“How many ways can you arrange 128 tennis balls in a given volume?” At first this may not seem like the most useful question for a team of scientists to puzzle over, but stick with it.

A team of Cambridge scientists have recently published a paper investigating these tennis balls to discover more about entropy, a fairly mysterious concept. Entropy can be thought of as a measure of the disorder of any system; a collection of particles, the contents of a test tube or the remains of those cheesy chips slowly turning your gyp room into a biohazard. Its prime application is as a predictive tool in the physical sciences.

Entropy can be quantified as the number of ways of arranging a system. Imagine a very limited sock situation: I have two socks which may be in or out of the drawer. There are three disordered arrangements – either one or both of the socks are on the floor – but only one ordered arrangement – both in the drawer. This means that the ordered system has less entropy than the disordered.
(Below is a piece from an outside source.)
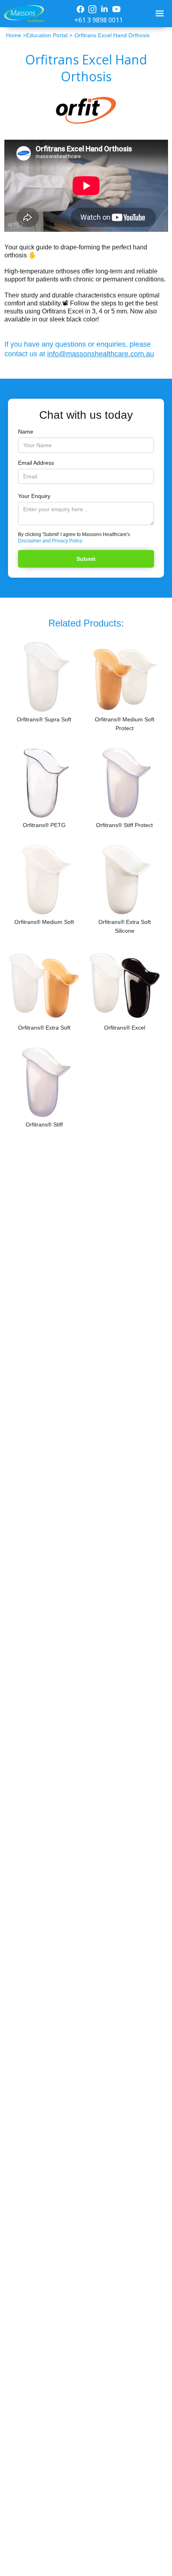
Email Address (36, 463)
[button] (160, 13)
According to the laws of thermodynamics, entropy always increases, our socks naturally become more disordered, and we must put in energy to reverse this.

On a microscopic level this descent into disorder happens spontaneously (those socks literally fly out my drawers). However, when it comes to the arrangement of sand in a dune or a stack of 128 tennis balls, something needs to cause the change, such as the wind or Federer’s forehand. This area of physics tries to predict macroscopic events by measuring the disorder of all the particles in the system. However, attempts to do this have – until now – proved futile. Stefano Martiniani, a member of the research team and a fellow at St John’s, explains: “The brute force way of doing this would be to keep changing the system and recording the configurations. Unfortunately, it would take many lifetimes before you could record it all.”

Re-enter the 128 tennis balls and a novel technique. The team analysed a subsection of the problem, looked at its possible arrangements and their associated probabilities, and then extrapolated to approximate, to a very high degree of accuracy, the number of ways of arranging all 128 balls. This dramatically simplified the calculation and allowed the computers to produce an answer. The number of possible arrangements is one followed by 250 zeros – an unquadragintilliard; a number so large it exceeds the number of particles in the universe.

This answer is slightly meaningless on its own: who needs that many tennis balls anyway? The possible applications of this approximation method are manifold. Martiniani explains “Granular materials [such as sand, soil or snow] themselves are the second most processed kind of material in the world after water, and even the shape of the surface of the Earth is defined by how they behave.” Phenomena such as avalanches could eventually fall under this remit. It may be a long time before large scale analysis is possible, but the applications could stretch to mathematics, string theory, cosmology and artificial intelligence. Not such an academic curiosity after all.